Fahlman wanted to keep the proposal simple so yes there is only one
namespace of package names and you aren't allowed to call the primitive
that creates a package object without giving it a name and linking it into
the data structure.

Packages are non-hierarchical so "rooted" makes no sense.  Are anonymous packages
good for something?

I expect that on the Lisp machine there will be a provision for nicknames
to a package that are only recognized in qualified names and only when
*package* is one of certain other packages.  This extension to Common Lisp
is good when renaming a whole group of related packages.  This may be what
you want.

    (8) IMPORT, EXPORT, etc. use the "current package".  I would prefer to have
        them take &OPTIONAL (PACKAGE *PACKAGE*) since I find it very ugly to write
        (LET ((PACKAGE *PACKAGE*)) (IMPORT ...)) if I happen not to have that 
        package selected.

I agree.

    (9) There are occasionally times when one would like a symbol to be printed
        with any package prefix unconditionally. Such is the case for APROPOS,
        for example. I would like the method by which I can make this happen be
        explicit. On the LispM, one resorts to binding PACKAGE to NIL or
        (pkg-find-package "GLOBAL"), but these "solutions" lose awfully if you
        get a breakpoint in those packages since you either end up finding you
        have a bad value for package (and recursively losing) or not finding 
        that you do (and losing in other ways). Perhaps a variable 
        *FORCE-PACKAGE-PREFIXES* which could be set T/NIL. 

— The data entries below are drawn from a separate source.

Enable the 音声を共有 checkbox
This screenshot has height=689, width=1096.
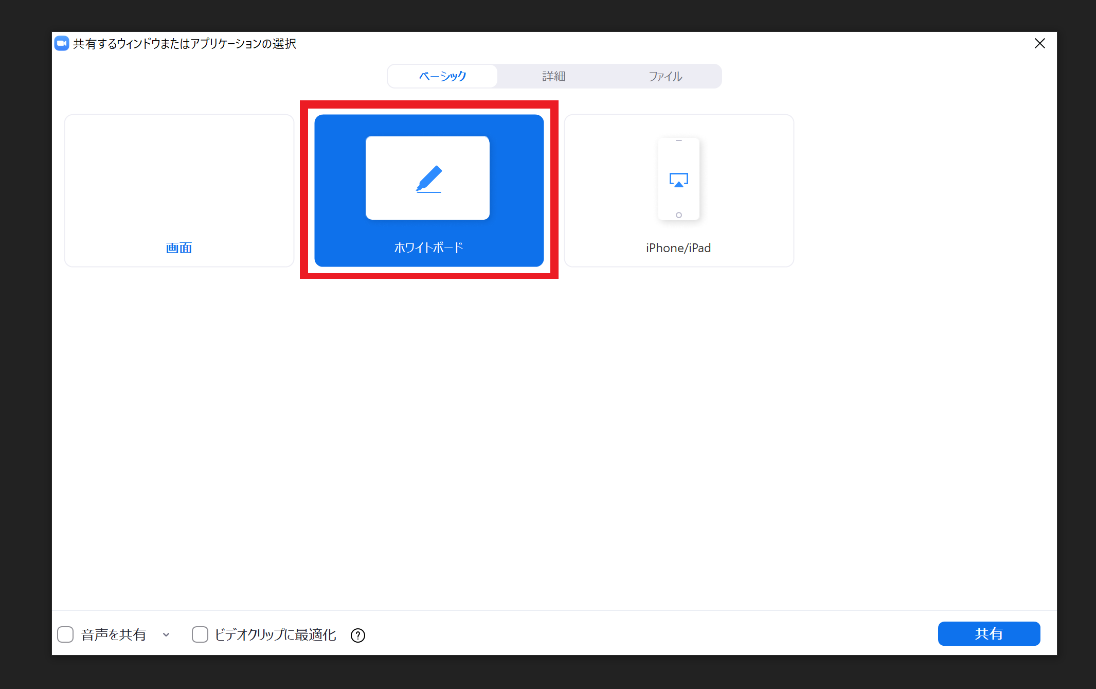pos(65,634)
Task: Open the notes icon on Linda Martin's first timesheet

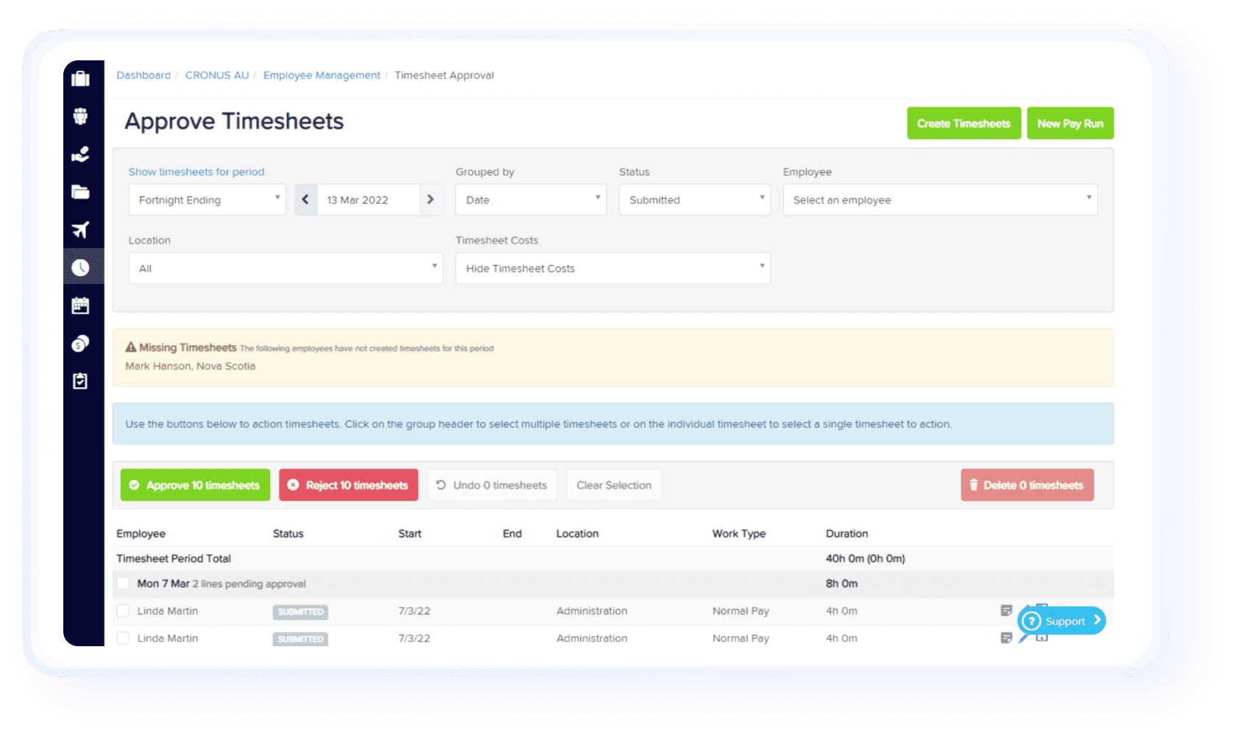Action: pyautogui.click(x=1006, y=610)
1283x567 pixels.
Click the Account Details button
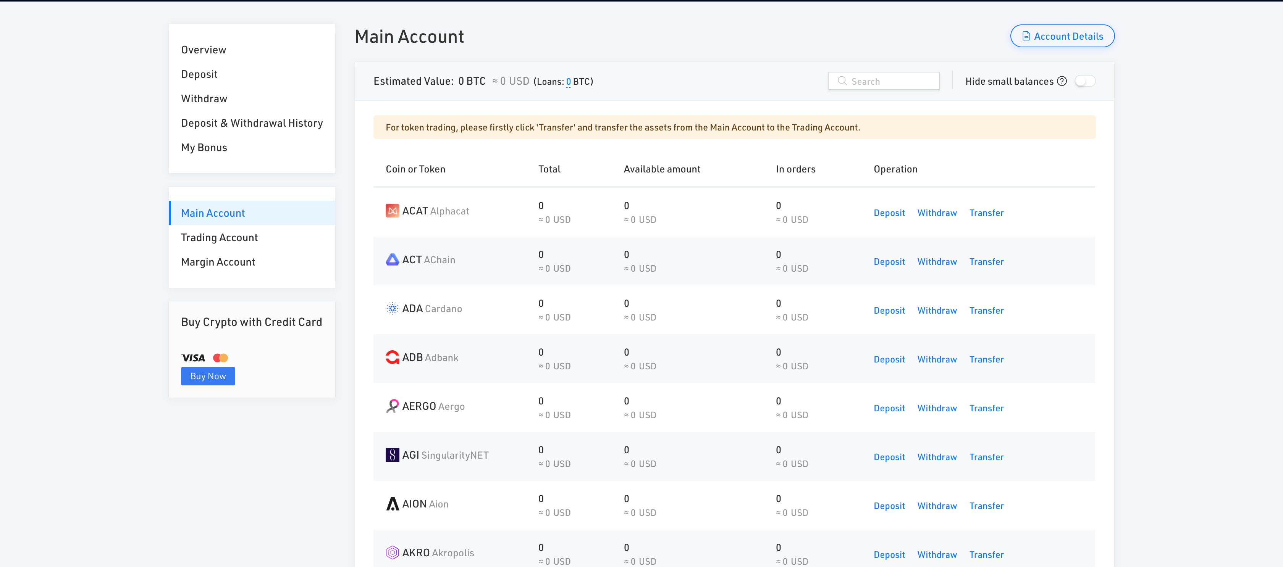pyautogui.click(x=1062, y=36)
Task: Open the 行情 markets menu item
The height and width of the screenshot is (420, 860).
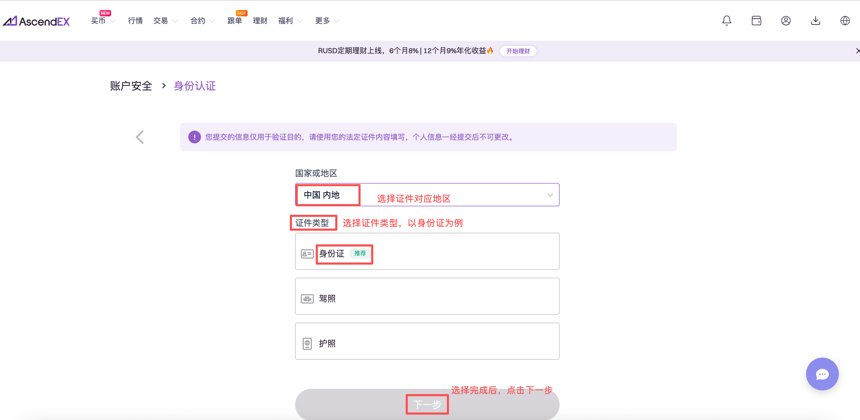Action: [135, 21]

This would be a good name but unfortunately the name that is consistent with
the other printer control flags is *PRINPACKAGE*.  I proposed this at one
point and would still like to see it; after we agree on the basic package
system I will send a message containing a small list of non-controversial
extensions like this which I would like to see included in the standard

							   Better still, perhaps
        a variable *PRINT-PACKAGE-PREFIXES* which could be set 
    	:ALWAYS	Always print package prefixes
    	:NEVER	Never print package prefixes
    	:MAYBE	Print package prefixes when not "obvious"
    	fn	A one-arg predicate which returns T if the package prefix 
    		should be displayed and NIL otherwise.

Having more choices than T and NIL seems like a good idea here, although
I'm not sure that the full hair of a predicate would be used.

        Setting it to :NEVER would be great when you want to do simple symbol
        manipulation unrelated to Lisp variables without getting bogged down in
        package I/O behavior. I have some applications where this would have been
        very handy.

I don't understand this.  What problem is solved by changing it from the
default state (:MAYBE ?) to :NEVER?  No symbol you can type in without
a package prefix will be printed back out with one.